## AIM OF THE EXERCISE
Return the lines of the material below exactly, beginning with the line that has "Go to the last record arrow" in it and finishing with the line that has "Go to the @okuno_so_" in it. Leave all pictures aside.

## EXERCISE INPUTS
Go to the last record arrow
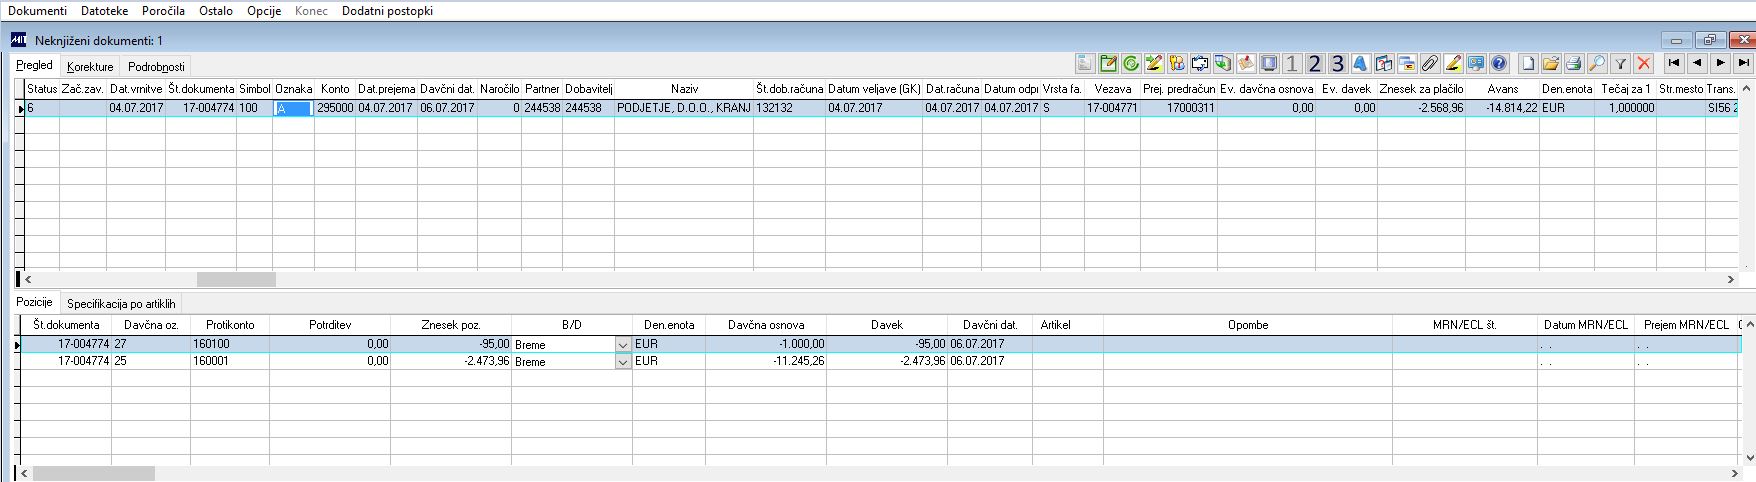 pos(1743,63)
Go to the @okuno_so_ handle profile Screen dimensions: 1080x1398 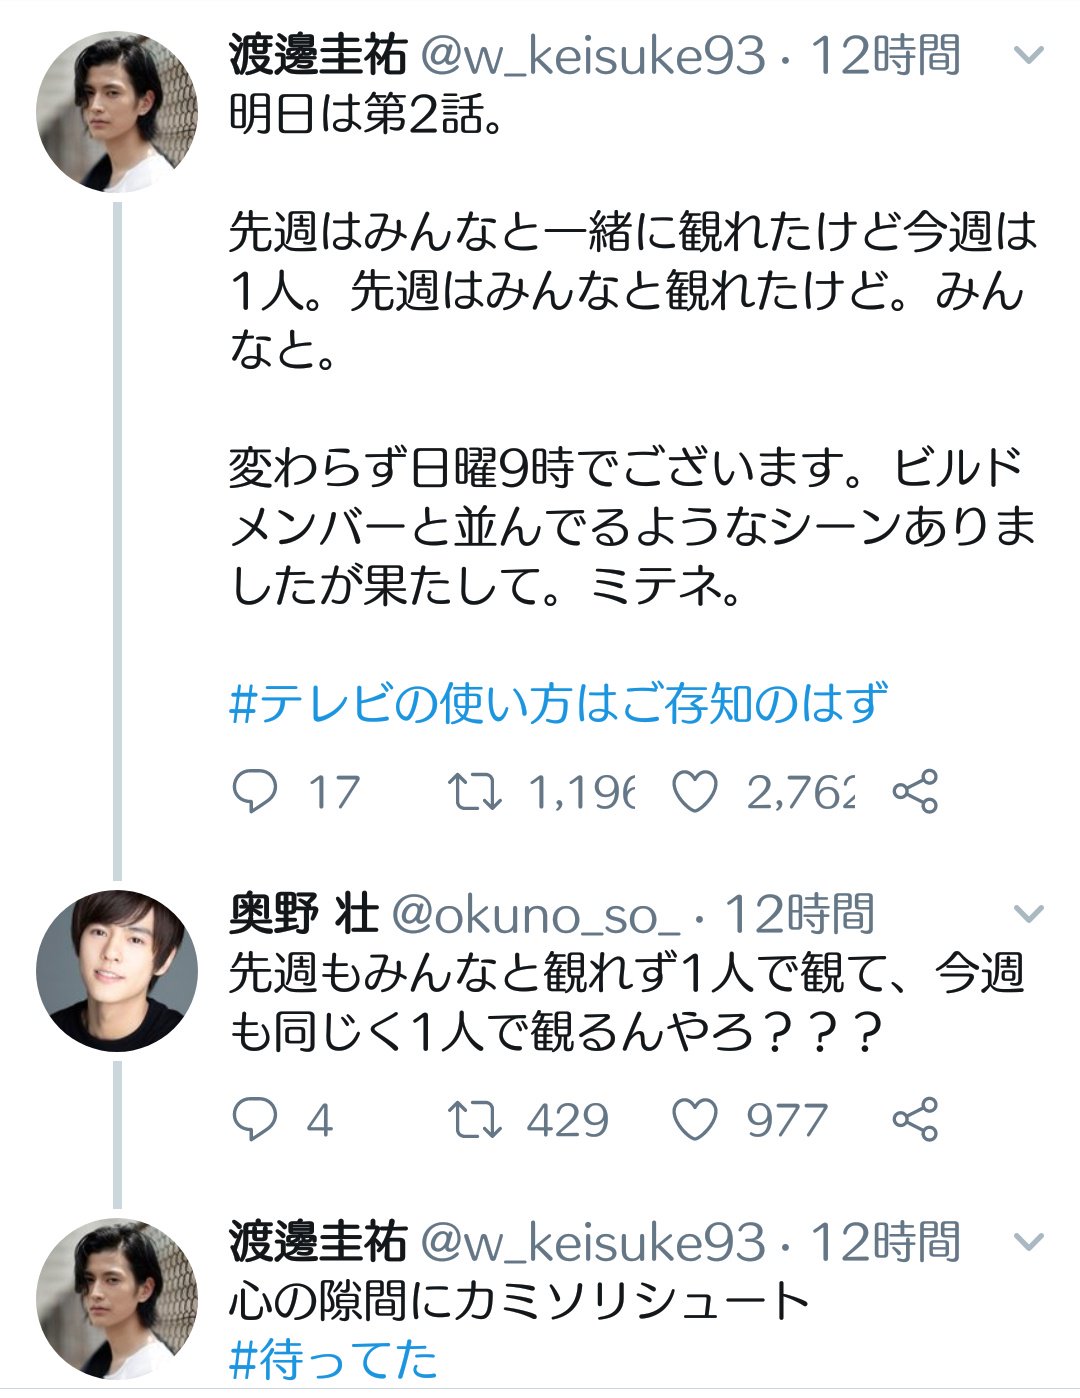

==

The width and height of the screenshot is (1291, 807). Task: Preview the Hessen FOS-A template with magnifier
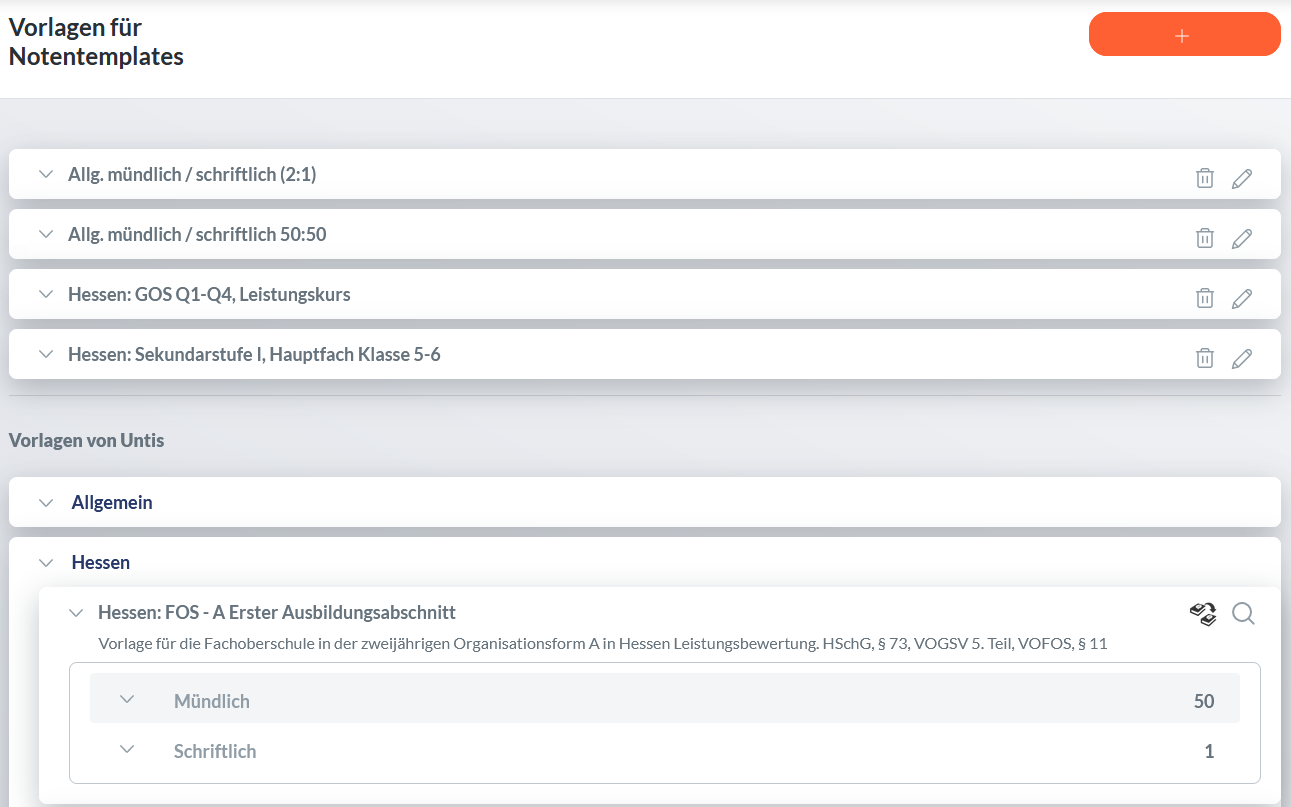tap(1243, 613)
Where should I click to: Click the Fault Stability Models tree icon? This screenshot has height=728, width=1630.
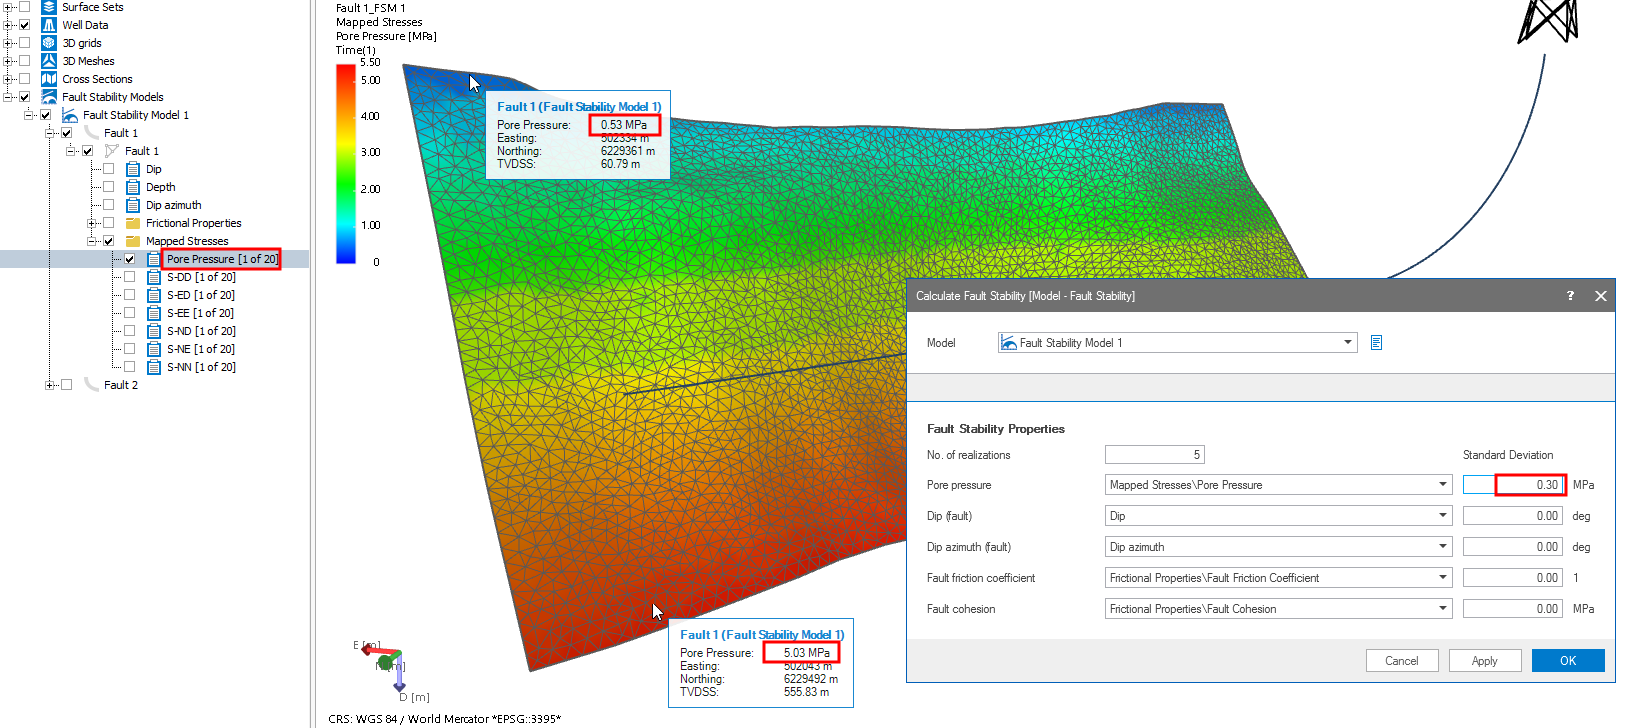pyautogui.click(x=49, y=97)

## EXERCISE RESPONSE
Go to the last record arrow
 pos(1743,63)
Go to the @okuno_so_ handle profile Screen dimensions: 1080x1398 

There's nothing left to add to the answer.